Direkt zum Inhalt

Successfully cloned drive, but then had problems booting into clone.

Thread needs solution

I have Windows 7 Ultimate 64-bit, an older OCZ ssd, and a newer, larger HyperX ssd. I'm booting with a Gigabyte UEFI DualBIOS. I doubt any of this matters other than Win 7, but I don't have too much computer knowledge.
The story is that I wanted to upgrade my SSD and move my Windows to the larger SSD since the old SSD could hardly hold it. After I was unsuccessful with cloning the old SSD onto the new SSD with Macrium software, I tried the Acronis trial. That worked without a hitch, or so the software said. I explicitly booted into the new SSD via the BIOS and that looked like it worked. (Not sure if relevant, but for the sake of being comprehensive, I noticed after booting into the new SSD, I noticed that the old SSD was still the C drive, but I didn't think too much of it.) So I formatted the old SSD via Manage in My Comp. Goes smoothly.
Then I reboot once more, explicitly into the new SSD, and now the problem arises. It starts Windows, and then sits at the "Preparing your desktop..." screen with the Windows 7 Ultimate logo at the bottom for a minute or two. When it finishes preparing the desktop, it goes to a completely blank desktop with a plain blue background, and I only have a mouse cursor. I can't do anything, not even right click. There's no toolbar or start menu. I find the only thing I can do is ctrl alt del, which does bring me to the usual Win 7 screen. If I bring up the task manager, it comes up in that ancient Windows window, with the plain, ugly grey.
Do I need to start my computer fresh? I'm not afraid of losing any data, just my Windows license. I feel like I just need to unleash the full Windows hidden in my new SSD, like some setting is holding it back, but what do I know...
Not sure if this forum can help me, as the problem is likely not due to Acronis. But worth a shot. Thanks!

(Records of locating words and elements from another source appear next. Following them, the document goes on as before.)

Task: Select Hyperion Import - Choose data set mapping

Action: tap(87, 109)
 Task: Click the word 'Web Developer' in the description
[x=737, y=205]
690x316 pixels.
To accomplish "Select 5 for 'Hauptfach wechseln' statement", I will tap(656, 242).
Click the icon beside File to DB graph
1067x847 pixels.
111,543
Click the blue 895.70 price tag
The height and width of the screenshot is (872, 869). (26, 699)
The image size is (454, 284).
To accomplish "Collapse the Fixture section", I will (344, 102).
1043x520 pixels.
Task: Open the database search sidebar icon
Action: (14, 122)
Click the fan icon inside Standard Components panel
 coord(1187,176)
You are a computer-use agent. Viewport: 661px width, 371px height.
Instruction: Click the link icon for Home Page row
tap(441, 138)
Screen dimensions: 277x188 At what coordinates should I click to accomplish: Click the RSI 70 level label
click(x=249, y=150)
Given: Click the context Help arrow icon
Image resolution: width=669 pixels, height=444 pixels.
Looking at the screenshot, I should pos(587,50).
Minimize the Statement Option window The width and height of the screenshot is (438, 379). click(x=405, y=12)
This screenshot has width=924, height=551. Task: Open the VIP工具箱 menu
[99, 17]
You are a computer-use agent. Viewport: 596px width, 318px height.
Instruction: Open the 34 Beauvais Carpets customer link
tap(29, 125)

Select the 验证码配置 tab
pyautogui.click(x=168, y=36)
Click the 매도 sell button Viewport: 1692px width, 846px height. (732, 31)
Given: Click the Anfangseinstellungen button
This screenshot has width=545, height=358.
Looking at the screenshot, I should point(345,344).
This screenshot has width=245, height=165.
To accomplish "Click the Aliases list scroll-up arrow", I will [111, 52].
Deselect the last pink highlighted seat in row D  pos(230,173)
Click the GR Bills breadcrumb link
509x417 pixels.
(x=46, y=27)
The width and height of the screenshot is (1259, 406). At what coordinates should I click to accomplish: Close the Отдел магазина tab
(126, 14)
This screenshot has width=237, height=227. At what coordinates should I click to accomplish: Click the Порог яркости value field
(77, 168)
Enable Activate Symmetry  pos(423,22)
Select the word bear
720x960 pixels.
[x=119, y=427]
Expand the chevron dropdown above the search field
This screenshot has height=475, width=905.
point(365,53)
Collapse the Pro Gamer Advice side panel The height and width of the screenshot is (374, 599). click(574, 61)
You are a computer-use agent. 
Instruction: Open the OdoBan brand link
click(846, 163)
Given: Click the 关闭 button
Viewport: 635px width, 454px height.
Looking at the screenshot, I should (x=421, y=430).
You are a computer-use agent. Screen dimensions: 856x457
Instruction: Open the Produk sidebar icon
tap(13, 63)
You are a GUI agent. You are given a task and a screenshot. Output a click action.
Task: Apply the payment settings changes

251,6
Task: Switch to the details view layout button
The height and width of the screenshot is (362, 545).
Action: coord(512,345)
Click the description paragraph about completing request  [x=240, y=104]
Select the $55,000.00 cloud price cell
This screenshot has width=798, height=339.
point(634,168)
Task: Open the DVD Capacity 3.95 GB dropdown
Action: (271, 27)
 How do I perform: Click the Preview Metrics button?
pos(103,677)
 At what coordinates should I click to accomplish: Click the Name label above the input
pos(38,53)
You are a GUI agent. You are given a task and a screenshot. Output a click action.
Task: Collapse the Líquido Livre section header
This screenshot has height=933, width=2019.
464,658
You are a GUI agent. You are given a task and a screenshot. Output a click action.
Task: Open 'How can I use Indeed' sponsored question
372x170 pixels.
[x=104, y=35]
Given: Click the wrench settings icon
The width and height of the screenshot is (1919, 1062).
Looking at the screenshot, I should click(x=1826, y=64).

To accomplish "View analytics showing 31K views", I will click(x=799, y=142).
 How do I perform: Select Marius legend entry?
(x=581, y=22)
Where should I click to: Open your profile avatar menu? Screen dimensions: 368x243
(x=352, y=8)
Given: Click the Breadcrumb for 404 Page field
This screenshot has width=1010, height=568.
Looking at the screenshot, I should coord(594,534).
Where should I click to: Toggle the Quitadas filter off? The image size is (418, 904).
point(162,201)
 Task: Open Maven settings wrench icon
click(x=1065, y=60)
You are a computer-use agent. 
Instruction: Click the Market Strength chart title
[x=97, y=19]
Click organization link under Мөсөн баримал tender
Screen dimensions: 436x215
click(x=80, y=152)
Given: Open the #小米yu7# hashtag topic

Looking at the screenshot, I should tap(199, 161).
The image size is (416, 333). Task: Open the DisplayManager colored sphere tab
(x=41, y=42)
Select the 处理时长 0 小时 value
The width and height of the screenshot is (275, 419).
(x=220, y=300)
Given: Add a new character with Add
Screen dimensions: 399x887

0 Users found this helpful

Did you still have both drives attached when you booted to Windows? You should never do that, as Windows doesn't allow two OS drives and will make one unbootable and it may not be the result you want.

This is one of the reasons why we recommend that users do not clone, but instead do a full disk mode backup and then restore that backup to the new drive.

Did you make a full disk mode backup prior to cloning? If so, that may be used to restore you back to where you were before the problem.